ABAC is a logical access control model that is distinguishable because it controls access to objects by evaluating rules against the attributes of the entities (subject and object) actions and the environment relevant to a request. Attributes may be considered characteristics of anything that may be defined and to which a value may be assigned. In its most basic form, ABAC relies upon the evaluation of attributes of the subject, attributes of the object, environment conditions, and a formal relationship or access control rule defining the allowable operations for subject-object attribute and environment condition combinations. All ABAC solutions contain these basic core capabilities to evaluate attributes and environment conditions, and enforce rules or relationships between those attributes and environment conditions. ABAC systems are capable of enforcing both Discretionary Access Control (DAC) and Mandatory Access Control (MAC) models. Moreover, ABAC systems can enable Risk-Adaptable Access Control (RAdAC) solutions, with risk values expressed as variable attributes.


The rules or policies that can be implemented in an ABAC model are limited only to the degree imposed by the computational language. This flexibility enables the greatest breadth of subjects to access the greatest breadth of objects without specifying individual relationships between each subject and each object. For example, a subject is assigned a set of subject attributes upon employment (e.g., Nancy Smith is a Nurse Practitioner in the Cardiology Department.). An object is assigned its object attributes upon creation (e.g., a folder with Medical Records of Heart Patients). Resources Objects may receive their attributes either directly from the creator or as a result of automated scanning tools. The administrator or owner of an object owner creates an access control rule to govern the set of allowable operations (e.g., all Nurse Practitioners in the Cardiology Department can View the Medical Records of Heart Patients). Adding to the flexibility of the logical access control model, attributes and their values may then be modified throughout the lifecycle of subjects, objects, and attributes without modifying each and every subject/object relationship. This provides a more dynamic access control capability as access decisions can change between requests when attribute values change.

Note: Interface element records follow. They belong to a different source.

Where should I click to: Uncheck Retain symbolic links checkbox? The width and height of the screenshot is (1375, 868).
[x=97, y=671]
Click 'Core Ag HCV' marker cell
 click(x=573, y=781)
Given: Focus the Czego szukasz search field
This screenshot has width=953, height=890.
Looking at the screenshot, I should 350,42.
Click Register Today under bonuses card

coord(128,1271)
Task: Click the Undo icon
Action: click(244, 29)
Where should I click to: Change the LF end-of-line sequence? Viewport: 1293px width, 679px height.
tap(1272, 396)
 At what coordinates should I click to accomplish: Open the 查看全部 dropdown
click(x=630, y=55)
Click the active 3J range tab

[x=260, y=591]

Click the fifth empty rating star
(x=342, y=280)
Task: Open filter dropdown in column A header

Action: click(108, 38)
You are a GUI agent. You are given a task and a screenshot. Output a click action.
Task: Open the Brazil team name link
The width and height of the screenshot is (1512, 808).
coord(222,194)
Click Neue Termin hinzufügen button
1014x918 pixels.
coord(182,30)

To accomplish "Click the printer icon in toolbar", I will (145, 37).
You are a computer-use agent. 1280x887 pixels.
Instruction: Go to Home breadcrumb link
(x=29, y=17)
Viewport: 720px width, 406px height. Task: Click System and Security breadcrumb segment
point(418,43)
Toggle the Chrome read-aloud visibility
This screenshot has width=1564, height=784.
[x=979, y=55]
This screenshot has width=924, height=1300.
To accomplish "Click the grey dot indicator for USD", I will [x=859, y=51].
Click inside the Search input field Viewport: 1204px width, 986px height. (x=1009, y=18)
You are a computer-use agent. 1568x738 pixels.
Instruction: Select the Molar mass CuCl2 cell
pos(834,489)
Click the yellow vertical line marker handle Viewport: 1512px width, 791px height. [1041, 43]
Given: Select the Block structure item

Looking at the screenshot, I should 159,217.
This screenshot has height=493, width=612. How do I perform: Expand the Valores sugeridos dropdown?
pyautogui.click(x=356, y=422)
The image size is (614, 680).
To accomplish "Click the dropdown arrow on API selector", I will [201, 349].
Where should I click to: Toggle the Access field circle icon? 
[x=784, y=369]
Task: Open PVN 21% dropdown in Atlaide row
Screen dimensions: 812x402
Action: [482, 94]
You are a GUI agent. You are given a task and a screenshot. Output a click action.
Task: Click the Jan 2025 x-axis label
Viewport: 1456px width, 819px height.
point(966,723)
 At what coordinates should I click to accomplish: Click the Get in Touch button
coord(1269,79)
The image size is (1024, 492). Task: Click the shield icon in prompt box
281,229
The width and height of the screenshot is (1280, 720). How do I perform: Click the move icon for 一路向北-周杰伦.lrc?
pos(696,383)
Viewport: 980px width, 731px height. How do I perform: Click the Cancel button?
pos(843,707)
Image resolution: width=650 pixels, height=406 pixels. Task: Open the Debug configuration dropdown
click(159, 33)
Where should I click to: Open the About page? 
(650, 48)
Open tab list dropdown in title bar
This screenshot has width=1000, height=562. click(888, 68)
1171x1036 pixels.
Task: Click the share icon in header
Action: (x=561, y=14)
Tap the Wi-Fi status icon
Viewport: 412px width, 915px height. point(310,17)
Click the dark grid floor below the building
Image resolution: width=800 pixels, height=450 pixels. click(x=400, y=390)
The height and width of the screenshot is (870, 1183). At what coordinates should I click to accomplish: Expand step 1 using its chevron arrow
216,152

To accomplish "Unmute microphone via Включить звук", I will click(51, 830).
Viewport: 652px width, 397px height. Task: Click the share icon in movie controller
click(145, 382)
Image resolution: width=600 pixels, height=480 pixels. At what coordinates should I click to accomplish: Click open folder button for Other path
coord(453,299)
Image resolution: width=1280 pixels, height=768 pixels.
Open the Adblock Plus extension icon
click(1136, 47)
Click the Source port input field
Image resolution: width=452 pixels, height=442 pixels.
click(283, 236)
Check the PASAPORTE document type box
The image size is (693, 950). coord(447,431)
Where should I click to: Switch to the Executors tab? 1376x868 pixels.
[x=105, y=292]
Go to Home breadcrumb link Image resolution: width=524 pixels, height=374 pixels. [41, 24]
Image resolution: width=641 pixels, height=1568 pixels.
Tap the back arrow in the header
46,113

Provisioning ABAC describes attributes to subjects and objects governed by an access control rule set that specifies what operations can take place, this capability enables object owners or administrators to apply access control policy without prior knowledge of the specific subject and for an unlimited number of subjects that might require access. As new subjects join the organization, rules and objects do not need to be modified. As long as the subject is assigned the attributes necessary for access to the required objects (e.g., all Nurse Practitioners in the Cardiology Department are assigned those attributes), no modifications to existing rules or object attributes are required. This benefit is often referred to as accommodating the external user and is one of the primary benefits of employing ABAC.

Over the past decade, vendors have begun implementing Attribute Based Access Control (ABAC)-like features in their security management and network operating system products, without general agreement as to what constitutes an appropriate set of ABAC features. Due to a lack of consensus on ABAC features, users cannot accurately assess the benefits and challenges associated with ABAC.